The stretch wanted below opens at the line containing "Screen dimensions: 986x916" and closes at the line containing "The image size is (1280, 488).". Please return it exactly, with no other lines.

=== RECORDS FOR PROCESSING ===

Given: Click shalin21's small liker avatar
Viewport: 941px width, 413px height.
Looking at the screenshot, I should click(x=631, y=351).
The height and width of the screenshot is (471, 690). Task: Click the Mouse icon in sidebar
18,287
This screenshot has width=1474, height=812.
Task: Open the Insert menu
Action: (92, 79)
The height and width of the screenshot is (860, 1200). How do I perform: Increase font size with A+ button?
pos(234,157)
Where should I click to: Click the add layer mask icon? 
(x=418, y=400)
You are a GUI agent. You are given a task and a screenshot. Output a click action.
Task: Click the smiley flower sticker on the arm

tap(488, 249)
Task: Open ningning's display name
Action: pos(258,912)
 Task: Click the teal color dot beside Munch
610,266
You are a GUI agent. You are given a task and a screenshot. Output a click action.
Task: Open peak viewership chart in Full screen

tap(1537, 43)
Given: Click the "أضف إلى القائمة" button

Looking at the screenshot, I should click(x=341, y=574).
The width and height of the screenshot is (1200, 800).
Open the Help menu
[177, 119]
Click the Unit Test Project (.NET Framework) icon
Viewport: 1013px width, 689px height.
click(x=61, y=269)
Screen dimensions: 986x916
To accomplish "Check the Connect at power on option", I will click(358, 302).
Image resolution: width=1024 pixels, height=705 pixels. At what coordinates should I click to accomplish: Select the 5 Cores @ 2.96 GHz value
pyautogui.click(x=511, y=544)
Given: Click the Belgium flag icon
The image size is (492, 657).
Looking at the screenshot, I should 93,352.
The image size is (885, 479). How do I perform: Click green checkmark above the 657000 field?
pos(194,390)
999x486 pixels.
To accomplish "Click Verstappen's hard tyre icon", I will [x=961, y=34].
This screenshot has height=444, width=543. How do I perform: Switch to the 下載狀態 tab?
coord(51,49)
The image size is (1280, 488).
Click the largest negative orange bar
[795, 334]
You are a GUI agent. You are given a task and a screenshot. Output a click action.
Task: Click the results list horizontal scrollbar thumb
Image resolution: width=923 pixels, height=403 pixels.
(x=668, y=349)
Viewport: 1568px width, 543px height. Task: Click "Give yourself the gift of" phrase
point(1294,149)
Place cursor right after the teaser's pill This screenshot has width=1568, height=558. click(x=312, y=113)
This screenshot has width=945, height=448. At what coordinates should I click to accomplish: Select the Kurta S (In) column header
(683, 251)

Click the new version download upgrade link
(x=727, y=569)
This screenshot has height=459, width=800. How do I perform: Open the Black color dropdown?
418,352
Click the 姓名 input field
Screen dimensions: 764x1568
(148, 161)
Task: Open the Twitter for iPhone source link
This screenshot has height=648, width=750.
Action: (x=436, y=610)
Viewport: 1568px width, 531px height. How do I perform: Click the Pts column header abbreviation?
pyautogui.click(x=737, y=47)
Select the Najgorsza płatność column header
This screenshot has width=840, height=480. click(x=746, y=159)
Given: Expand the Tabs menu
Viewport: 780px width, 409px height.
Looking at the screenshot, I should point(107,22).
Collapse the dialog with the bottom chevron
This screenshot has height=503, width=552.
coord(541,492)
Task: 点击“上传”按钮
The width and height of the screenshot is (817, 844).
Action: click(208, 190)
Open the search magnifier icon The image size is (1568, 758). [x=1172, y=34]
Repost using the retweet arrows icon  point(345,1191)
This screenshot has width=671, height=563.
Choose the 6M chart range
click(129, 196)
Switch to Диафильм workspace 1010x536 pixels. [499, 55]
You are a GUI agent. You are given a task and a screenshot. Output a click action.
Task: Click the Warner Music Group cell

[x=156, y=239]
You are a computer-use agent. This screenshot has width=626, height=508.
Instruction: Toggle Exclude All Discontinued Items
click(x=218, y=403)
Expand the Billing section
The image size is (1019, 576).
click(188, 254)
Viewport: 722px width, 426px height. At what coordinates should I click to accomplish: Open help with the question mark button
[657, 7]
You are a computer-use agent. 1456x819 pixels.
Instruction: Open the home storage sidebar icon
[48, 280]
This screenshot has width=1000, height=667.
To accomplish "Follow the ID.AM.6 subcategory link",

===

_PROBLEM SOLUTION_
Screen dimensions: 986x916
To accomplish "Check the Connect at power on option", I will click(358, 302).
Image resolution: width=1024 pixels, height=705 pixels. At what coordinates should I click to accomplish: Select the 5 Cores @ 2.96 GHz value
pyautogui.click(x=511, y=544)
Given: Click the Belgium flag icon
The image size is (492, 657).
Looking at the screenshot, I should 93,352.
The image size is (885, 479). How do I perform: Click green checkmark above the 657000 field?
pos(194,390)
999x486 pixels.
To accomplish "Click Verstappen's hard tyre icon", I will [x=961, y=34].
This screenshot has height=444, width=543. How do I perform: Switch to the 下載狀態 tab?
coord(51,49)
The image size is (1280, 488).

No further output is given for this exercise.